▶ **Short task**: Convert the data starting at the line that contains "1568x636 pixels. How" and ending at the line that contains "pos(324,537)" into a two-column CSV with the columns text and answer. Give one row per entry, with each field in quotes, line breaks replaced by spaces, and the pictures left out.

▶ **Exercise inputs**:
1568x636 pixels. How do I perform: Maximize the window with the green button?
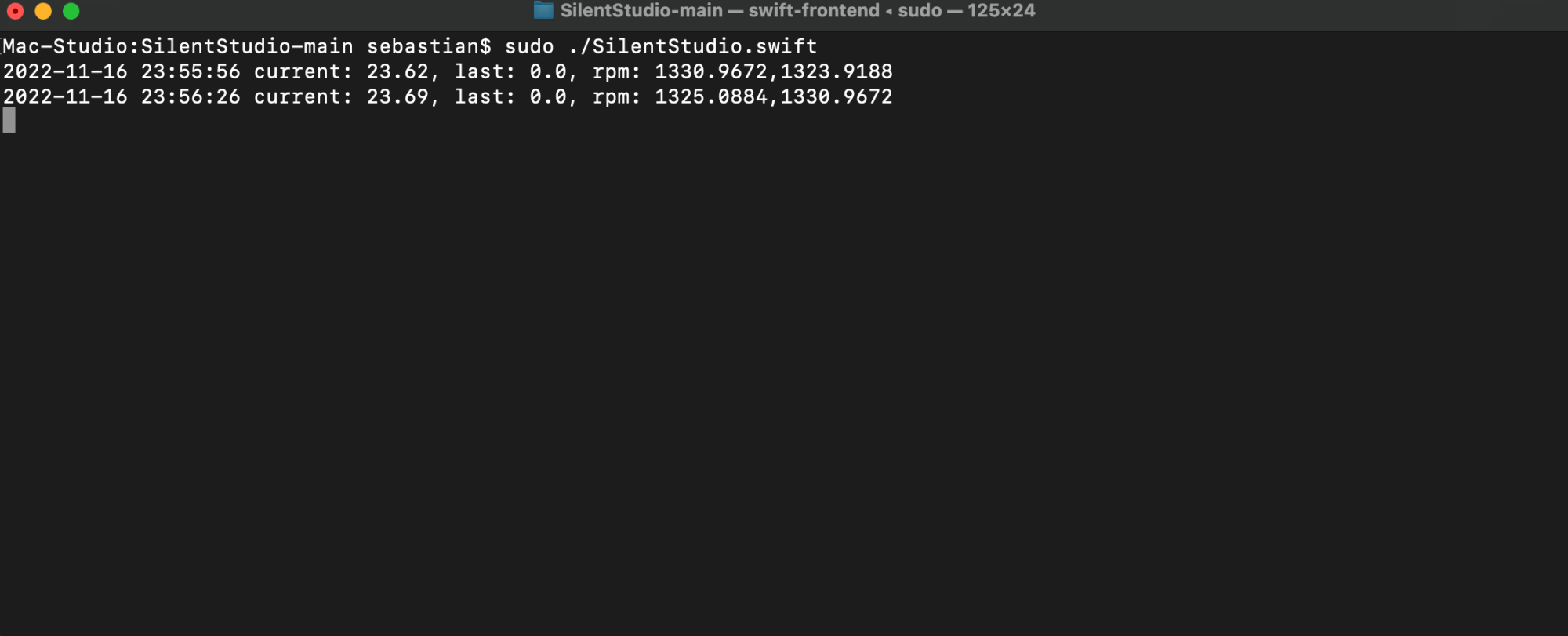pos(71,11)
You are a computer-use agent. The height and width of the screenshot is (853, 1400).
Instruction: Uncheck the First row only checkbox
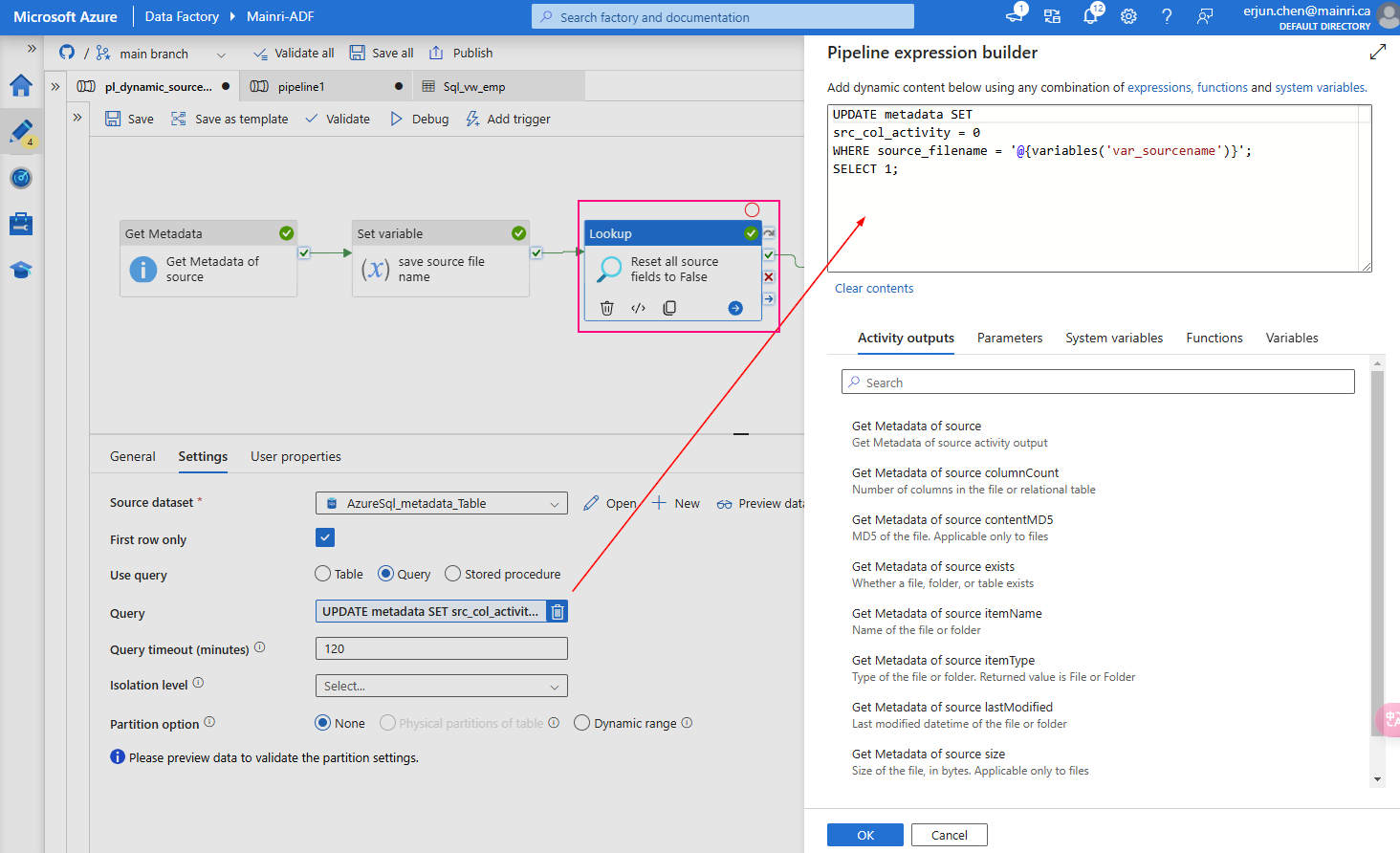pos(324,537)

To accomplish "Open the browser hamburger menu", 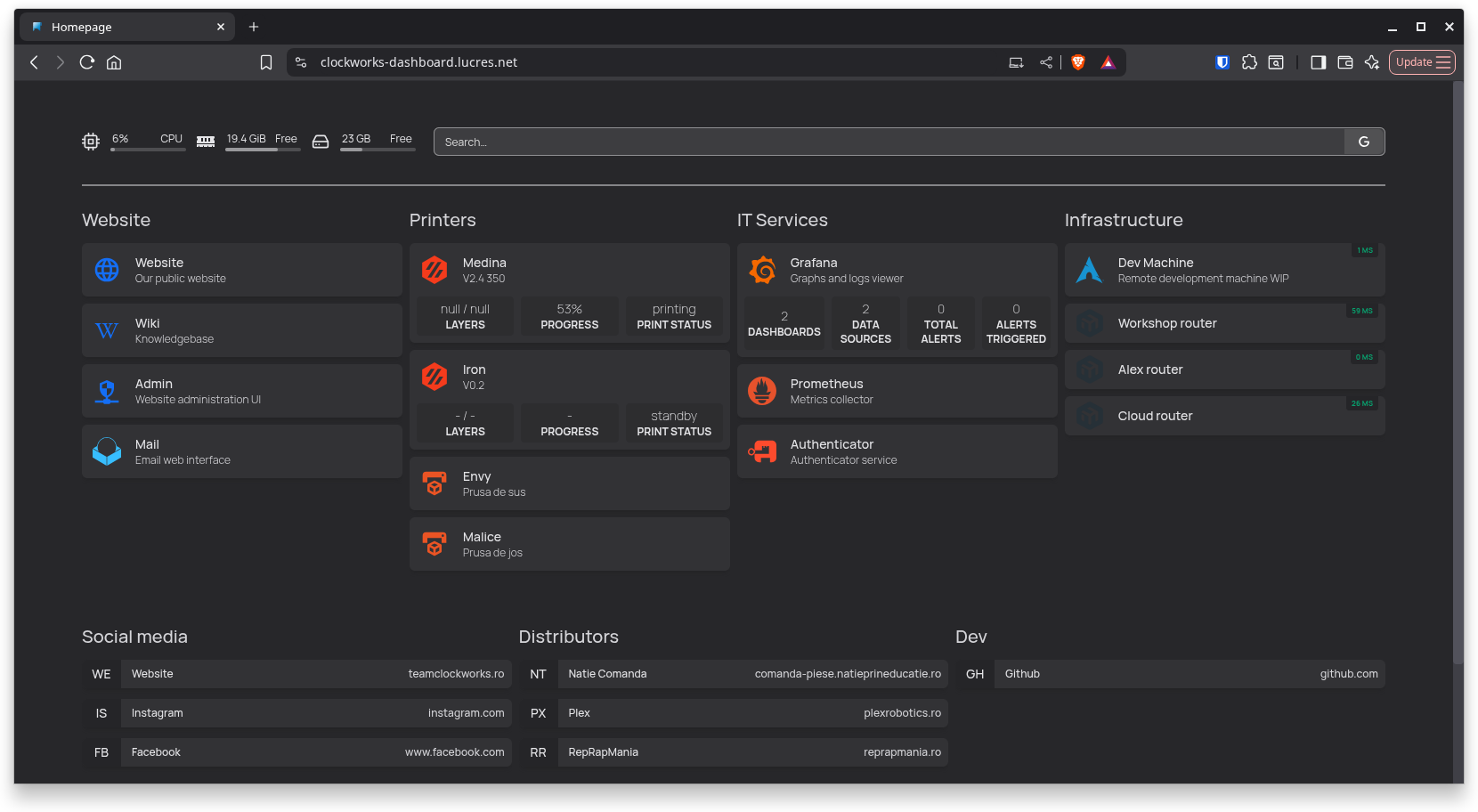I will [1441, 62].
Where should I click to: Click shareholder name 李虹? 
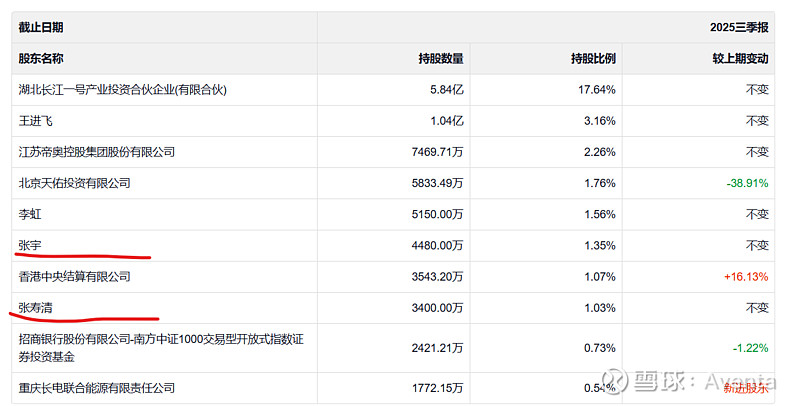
...
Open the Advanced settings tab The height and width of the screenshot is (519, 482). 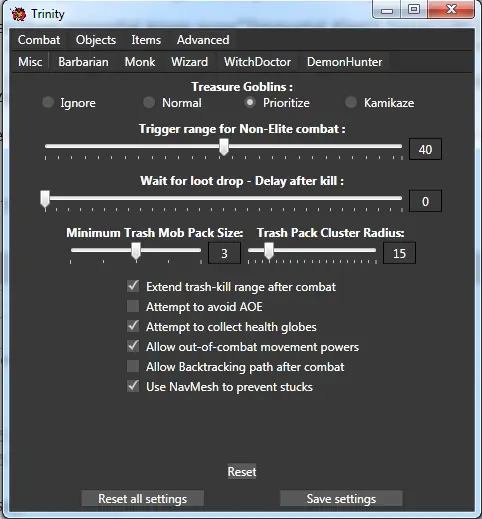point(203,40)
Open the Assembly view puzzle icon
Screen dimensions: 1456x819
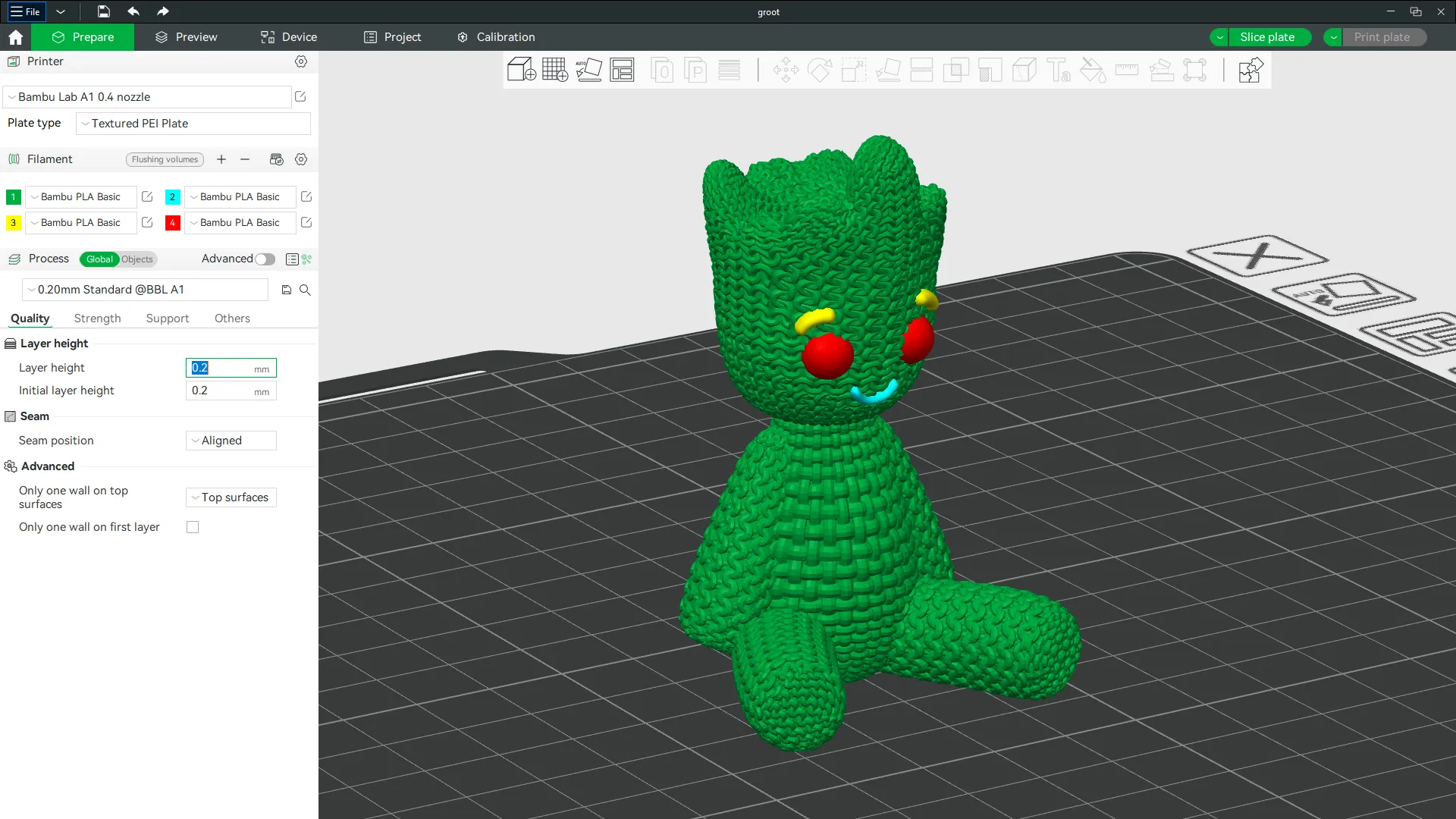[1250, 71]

▶ **Response**:
text,answer
"1568x636 pixels. How do I perform: Maximize the window with the green button?","pos(71,11)"
"You are a computer-use agent. The height and width of the screenshot is (853, 1400). Instruction: Uncheck the First row only checkbox","pos(324,537)"